- **Problem statement**: Give back exactly the lines from the start of the listing to the line containing "Given: Toggle the", inclusive, and nothing beyond them.

---- Records to use

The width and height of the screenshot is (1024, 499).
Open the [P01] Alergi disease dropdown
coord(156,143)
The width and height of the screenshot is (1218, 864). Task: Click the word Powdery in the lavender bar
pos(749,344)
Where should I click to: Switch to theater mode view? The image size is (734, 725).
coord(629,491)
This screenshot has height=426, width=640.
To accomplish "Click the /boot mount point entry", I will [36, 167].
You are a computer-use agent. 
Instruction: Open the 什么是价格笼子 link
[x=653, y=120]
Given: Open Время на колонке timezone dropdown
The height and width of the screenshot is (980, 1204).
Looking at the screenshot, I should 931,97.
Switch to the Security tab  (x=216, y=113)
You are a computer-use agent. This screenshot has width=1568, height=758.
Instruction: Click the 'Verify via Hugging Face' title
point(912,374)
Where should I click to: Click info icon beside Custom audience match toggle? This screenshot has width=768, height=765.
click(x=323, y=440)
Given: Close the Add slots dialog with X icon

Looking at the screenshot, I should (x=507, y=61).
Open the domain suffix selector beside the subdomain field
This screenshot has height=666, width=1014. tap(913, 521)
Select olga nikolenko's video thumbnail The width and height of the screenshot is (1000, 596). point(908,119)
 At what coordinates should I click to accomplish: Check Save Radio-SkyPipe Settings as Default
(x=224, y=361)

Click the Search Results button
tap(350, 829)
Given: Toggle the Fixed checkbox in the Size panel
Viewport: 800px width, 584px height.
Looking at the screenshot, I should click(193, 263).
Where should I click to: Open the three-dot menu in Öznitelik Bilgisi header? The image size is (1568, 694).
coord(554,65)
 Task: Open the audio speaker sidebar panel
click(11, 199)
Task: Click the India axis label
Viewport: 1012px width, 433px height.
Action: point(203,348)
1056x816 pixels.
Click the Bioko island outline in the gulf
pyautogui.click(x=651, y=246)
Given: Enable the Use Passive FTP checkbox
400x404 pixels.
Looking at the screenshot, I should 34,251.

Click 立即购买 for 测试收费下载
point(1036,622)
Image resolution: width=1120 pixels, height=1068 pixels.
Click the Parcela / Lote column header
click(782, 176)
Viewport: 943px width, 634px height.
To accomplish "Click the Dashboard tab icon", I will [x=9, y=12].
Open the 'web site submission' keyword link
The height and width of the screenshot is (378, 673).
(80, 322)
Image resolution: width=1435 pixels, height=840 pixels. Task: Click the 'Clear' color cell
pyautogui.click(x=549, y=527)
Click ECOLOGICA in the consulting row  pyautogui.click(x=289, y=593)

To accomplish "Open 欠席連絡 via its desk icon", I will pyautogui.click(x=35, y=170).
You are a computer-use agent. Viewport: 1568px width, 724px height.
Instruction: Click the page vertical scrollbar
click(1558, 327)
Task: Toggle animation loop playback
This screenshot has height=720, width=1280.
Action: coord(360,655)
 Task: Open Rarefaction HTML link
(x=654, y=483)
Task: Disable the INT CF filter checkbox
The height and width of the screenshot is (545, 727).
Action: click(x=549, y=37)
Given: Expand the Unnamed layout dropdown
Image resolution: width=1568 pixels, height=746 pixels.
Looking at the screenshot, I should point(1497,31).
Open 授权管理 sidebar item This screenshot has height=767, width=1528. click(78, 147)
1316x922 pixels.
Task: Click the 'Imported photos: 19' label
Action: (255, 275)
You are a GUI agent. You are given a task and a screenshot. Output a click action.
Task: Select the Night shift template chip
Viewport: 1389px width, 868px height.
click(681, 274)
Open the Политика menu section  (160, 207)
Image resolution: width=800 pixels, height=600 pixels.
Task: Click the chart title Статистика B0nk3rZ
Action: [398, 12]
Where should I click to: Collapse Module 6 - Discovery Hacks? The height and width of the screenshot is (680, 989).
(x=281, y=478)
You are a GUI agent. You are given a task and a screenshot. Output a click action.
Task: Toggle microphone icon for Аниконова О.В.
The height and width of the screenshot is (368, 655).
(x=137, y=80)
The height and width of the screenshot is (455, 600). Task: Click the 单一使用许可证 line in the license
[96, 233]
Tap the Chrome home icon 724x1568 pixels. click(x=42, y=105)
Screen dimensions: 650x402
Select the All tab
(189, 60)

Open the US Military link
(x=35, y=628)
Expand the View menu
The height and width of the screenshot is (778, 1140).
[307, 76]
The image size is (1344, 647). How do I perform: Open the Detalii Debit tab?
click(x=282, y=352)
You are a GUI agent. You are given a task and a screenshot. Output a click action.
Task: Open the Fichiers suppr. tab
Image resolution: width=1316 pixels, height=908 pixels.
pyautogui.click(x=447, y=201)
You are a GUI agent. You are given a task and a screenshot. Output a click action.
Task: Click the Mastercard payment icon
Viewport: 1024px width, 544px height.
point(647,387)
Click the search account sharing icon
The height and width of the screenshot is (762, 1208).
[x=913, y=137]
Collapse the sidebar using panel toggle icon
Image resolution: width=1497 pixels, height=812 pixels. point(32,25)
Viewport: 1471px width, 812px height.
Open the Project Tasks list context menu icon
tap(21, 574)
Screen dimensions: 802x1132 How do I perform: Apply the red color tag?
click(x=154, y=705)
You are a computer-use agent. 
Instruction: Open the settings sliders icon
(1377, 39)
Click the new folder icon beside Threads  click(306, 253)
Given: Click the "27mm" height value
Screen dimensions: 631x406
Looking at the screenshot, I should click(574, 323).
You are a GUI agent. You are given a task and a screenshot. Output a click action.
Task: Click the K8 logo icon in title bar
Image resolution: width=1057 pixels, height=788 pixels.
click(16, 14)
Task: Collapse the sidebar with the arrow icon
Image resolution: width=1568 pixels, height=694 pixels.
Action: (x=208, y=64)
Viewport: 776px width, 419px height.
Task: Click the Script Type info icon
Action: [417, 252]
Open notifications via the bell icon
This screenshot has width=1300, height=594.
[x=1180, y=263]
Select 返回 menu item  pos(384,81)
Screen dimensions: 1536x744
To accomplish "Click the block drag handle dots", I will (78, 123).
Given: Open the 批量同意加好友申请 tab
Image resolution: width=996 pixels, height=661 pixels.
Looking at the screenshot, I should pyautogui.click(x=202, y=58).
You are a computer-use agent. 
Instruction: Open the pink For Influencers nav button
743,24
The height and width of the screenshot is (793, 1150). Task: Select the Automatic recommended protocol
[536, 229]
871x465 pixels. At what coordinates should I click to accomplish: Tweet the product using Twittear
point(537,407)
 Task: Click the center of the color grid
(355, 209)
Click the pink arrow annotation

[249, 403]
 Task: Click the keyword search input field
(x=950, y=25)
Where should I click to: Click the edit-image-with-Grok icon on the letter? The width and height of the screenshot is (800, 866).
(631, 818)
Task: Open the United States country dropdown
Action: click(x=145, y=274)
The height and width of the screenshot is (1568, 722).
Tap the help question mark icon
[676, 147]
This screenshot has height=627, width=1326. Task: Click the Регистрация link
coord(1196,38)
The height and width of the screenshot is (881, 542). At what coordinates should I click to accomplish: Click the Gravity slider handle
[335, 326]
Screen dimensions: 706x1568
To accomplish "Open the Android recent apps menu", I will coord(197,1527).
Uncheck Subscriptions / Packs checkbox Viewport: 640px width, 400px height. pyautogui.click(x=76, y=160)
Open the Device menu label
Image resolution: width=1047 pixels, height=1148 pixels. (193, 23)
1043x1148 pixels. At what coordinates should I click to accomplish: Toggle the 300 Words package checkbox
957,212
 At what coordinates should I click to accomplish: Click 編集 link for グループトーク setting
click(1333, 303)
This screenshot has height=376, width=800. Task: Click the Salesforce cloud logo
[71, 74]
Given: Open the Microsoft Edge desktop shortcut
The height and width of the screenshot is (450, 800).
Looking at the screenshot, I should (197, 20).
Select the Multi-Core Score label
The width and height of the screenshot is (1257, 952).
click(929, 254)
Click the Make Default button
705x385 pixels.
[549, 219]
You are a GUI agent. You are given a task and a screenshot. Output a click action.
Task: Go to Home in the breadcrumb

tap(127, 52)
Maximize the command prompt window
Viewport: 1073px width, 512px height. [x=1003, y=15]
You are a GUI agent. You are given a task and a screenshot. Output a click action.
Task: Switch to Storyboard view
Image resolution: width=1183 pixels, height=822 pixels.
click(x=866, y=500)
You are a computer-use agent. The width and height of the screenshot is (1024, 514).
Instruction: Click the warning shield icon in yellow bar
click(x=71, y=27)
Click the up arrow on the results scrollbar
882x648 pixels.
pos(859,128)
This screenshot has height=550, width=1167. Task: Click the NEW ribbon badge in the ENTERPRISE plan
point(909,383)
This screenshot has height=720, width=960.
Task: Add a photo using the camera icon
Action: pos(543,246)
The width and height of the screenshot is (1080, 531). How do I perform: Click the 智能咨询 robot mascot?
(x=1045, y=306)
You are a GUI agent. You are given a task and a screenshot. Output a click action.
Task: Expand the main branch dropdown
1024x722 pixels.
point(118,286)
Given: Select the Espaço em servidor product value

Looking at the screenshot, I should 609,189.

--------

- **Response below**:
The width and height of the screenshot is (1024, 499).
Open the [P01] Alergi disease dropdown
coord(156,143)
The width and height of the screenshot is (1218, 864). Task: Click the word Powdery in the lavender bar
pos(749,344)
Where should I click to: Switch to theater mode view? The image size is (734, 725).
coord(629,491)
This screenshot has height=426, width=640.
To accomplish "Click the /boot mount point entry", I will [36, 167].
You are a computer-use agent. 
Instruction: Open the 什么是价格笼子 link
[x=653, y=120]
Given: Open Время на колонке timezone dropdown
The height and width of the screenshot is (980, 1204).
Looking at the screenshot, I should 931,97.
Switch to the Security tab  (x=216, y=113)
You are a computer-use agent. This screenshot has width=1568, height=758.
Instruction: Click the 'Verify via Hugging Face' title
point(912,374)
Where should I click to: Click info icon beside Custom audience match toggle? This screenshot has width=768, height=765.
click(x=323, y=440)
Given: Close the Add slots dialog with X icon

Looking at the screenshot, I should (x=507, y=61).
Open the domain suffix selector beside the subdomain field
This screenshot has height=666, width=1014. tap(913, 521)
Select olga nikolenko's video thumbnail The width and height of the screenshot is (1000, 596). point(908,119)
 At what coordinates should I click to accomplish: Check Save Radio-SkyPipe Settings as Default
(x=224, y=361)

Click the Search Results button
tap(350, 829)
Given: Toggle the Fixed checkbox in the Size panel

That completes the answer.